Transcribe only the lines from the one containing "Select the 27.935 total cell" through the final line of the entries below, exactly, and exclude the pictures.

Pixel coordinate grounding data
_ _ _ _

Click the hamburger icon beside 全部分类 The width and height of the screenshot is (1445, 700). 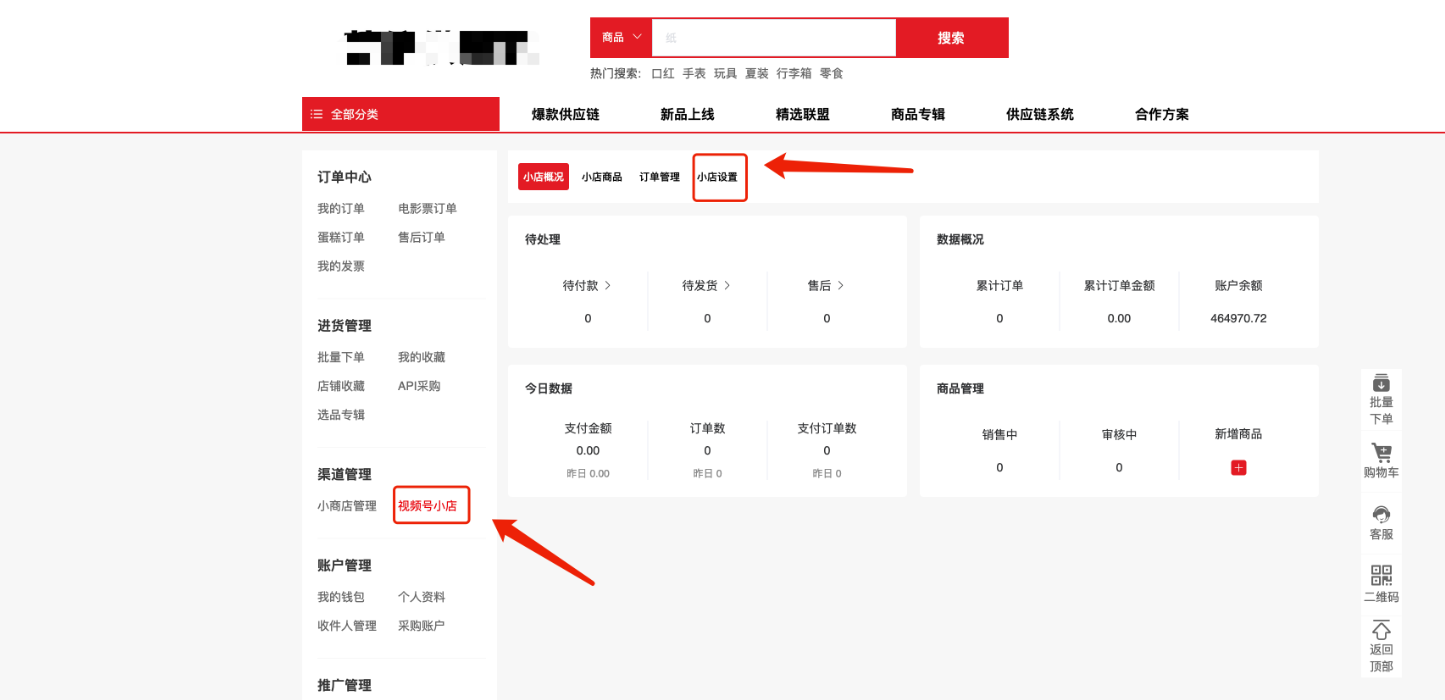click(x=316, y=115)
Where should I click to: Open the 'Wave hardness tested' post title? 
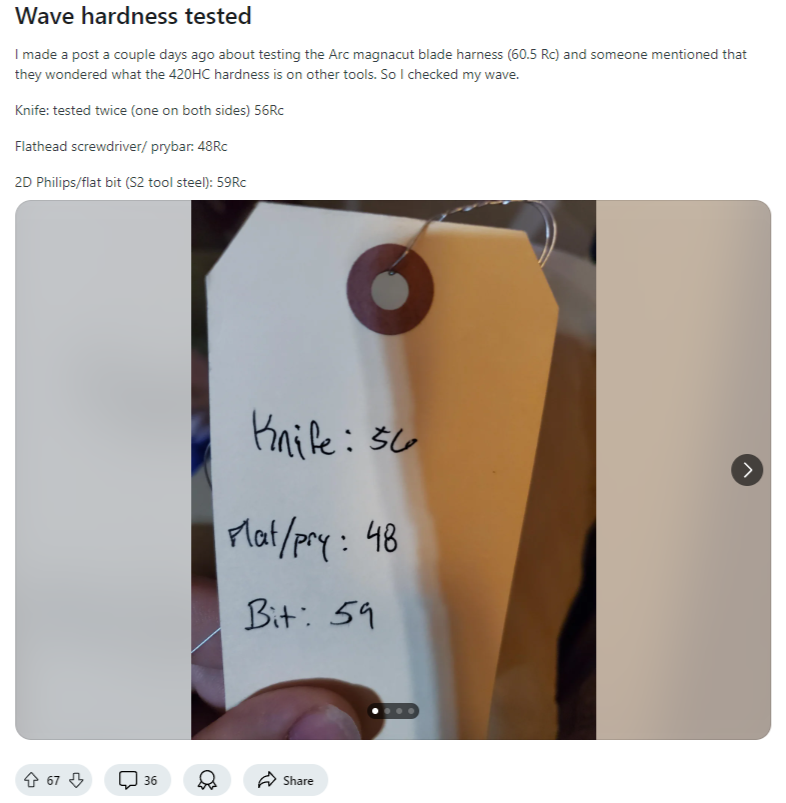click(x=133, y=16)
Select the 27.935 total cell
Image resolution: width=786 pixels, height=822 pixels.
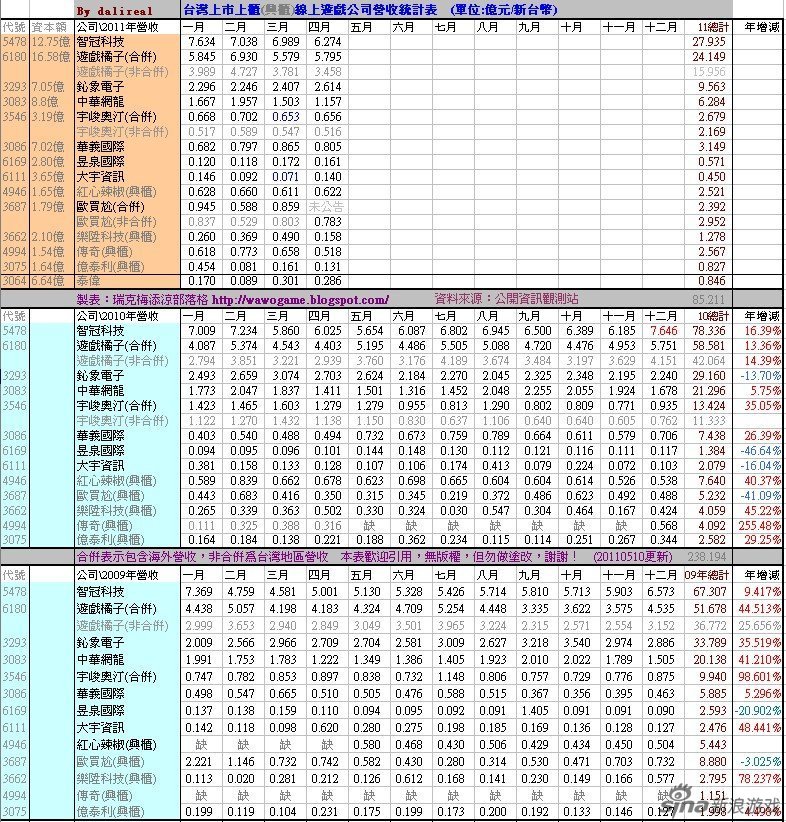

_ _ _ _

=== SOLUTION TO THE EXERCISE ===
Select the 27.935 total cell
Image resolution: width=786 pixels, height=822 pixels.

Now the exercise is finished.